[Stored data entries]
· · ·

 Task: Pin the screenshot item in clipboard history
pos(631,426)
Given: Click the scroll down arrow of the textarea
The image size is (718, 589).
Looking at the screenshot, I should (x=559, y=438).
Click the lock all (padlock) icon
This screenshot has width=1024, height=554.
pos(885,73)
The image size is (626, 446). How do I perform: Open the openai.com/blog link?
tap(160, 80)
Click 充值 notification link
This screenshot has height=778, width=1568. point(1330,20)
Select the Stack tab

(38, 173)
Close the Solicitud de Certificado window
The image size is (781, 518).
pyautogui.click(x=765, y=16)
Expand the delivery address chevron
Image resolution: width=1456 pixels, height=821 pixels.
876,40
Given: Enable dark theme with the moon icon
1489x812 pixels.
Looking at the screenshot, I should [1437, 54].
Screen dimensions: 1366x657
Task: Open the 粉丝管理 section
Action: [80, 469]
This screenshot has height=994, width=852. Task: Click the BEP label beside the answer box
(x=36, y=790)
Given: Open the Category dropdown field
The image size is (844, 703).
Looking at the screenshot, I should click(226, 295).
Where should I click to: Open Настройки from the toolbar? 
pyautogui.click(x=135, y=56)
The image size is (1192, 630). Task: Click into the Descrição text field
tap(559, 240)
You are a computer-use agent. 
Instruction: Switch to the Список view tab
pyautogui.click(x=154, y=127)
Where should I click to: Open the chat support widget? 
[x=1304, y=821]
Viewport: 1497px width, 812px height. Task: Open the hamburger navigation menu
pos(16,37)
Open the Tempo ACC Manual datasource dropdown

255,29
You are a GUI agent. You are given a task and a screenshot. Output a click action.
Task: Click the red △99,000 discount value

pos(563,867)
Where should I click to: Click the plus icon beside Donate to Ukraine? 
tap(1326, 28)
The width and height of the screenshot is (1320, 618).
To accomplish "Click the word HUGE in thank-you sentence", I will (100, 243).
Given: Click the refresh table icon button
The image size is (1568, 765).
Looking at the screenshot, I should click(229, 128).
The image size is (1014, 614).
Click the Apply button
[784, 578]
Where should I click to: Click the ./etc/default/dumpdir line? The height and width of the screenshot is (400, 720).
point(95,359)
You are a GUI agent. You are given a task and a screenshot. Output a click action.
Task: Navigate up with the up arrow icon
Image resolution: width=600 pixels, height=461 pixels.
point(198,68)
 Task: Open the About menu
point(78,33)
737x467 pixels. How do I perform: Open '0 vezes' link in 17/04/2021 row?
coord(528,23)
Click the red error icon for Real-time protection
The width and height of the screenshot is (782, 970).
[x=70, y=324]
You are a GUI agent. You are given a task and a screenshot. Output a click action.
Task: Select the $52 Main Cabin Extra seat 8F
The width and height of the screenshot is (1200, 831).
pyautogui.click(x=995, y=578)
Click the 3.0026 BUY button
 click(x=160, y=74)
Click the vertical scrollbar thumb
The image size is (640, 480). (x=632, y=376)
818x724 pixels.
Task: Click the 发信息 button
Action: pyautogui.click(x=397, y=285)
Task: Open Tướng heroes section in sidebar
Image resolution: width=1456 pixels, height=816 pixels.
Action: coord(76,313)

· · ·

Your objective
Return every record above. Copy each one exactly.

Solution to this exercise
 Task: Pin the screenshot item in clipboard history
pos(631,426)
Given: Click the scroll down arrow of the textarea
The image size is (718, 589).
Looking at the screenshot, I should (x=559, y=438).
Click the lock all (padlock) icon
This screenshot has width=1024, height=554.
pos(885,73)
The image size is (626, 446). How do I perform: Open the openai.com/blog link?
tap(160, 80)
Click 充值 notification link
This screenshot has height=778, width=1568. point(1330,20)
Select the Stack tab

(38, 173)
Close the Solicitud de Certificado window
The image size is (781, 518).
pyautogui.click(x=765, y=16)
Expand the delivery address chevron
Image resolution: width=1456 pixels, height=821 pixels.
876,40
Given: Enable dark theme with the moon icon
1489x812 pixels.
Looking at the screenshot, I should [1437, 54].
Screen dimensions: 1366x657
Task: Open the 粉丝管理 section
Action: [80, 469]
This screenshot has height=994, width=852. Task: Click the BEP label beside the answer box
(x=36, y=790)
Given: Open the Category dropdown field
The image size is (844, 703).
Looking at the screenshot, I should click(226, 295).
Where should I click to: Open Настройки from the toolbar? 
pyautogui.click(x=135, y=56)
The image size is (1192, 630). Task: Click into the Descrição text field
tap(559, 240)
You are a computer-use agent. 
Instruction: Switch to the Список view tab
pyautogui.click(x=154, y=127)
Where should I click to: Open the chat support widget? 
[x=1304, y=821]
Viewport: 1497px width, 812px height. Task: Open the hamburger navigation menu
pos(16,37)
Open the Tempo ACC Manual datasource dropdown

255,29
You are a GUI agent. You are given a task and a screenshot. Output a click action.
Task: Click the red △99,000 discount value

pos(563,867)
Where should I click to: Click the plus icon beside Donate to Ukraine? 
tap(1326, 28)
The width and height of the screenshot is (1320, 618).
To accomplish "Click the word HUGE in thank-you sentence", I will (100, 243).
Given: Click the refresh table icon button
The image size is (1568, 765).
Looking at the screenshot, I should click(229, 128).
The image size is (1014, 614).
Click the Apply button
[784, 578]
Where should I click to: Click the ./etc/default/dumpdir line? The height and width of the screenshot is (400, 720).
point(95,359)
You are a GUI agent. You are given a task and a screenshot. Output a click action.
Task: Navigate up with the up arrow icon
Image resolution: width=600 pixels, height=461 pixels.
point(198,68)
 Task: Open the About menu
point(78,33)
737x467 pixels. How do I perform: Open '0 vezes' link in 17/04/2021 row?
coord(528,23)
Click the red error icon for Real-time protection
The width and height of the screenshot is (782, 970).
[x=70, y=324]
You are a GUI agent. You are given a task and a screenshot. Output a click action.
Task: Select the $52 Main Cabin Extra seat 8F
The width and height of the screenshot is (1200, 831).
pyautogui.click(x=995, y=578)
Click the 3.0026 BUY button
 click(x=160, y=74)
Click the vertical scrollbar thumb
The image size is (640, 480). (x=632, y=376)
818x724 pixels.
Task: Click the 发信息 button
Action: pyautogui.click(x=397, y=285)
Task: Open Tướng heroes section in sidebar
Image resolution: width=1456 pixels, height=816 pixels.
Action: coord(76,313)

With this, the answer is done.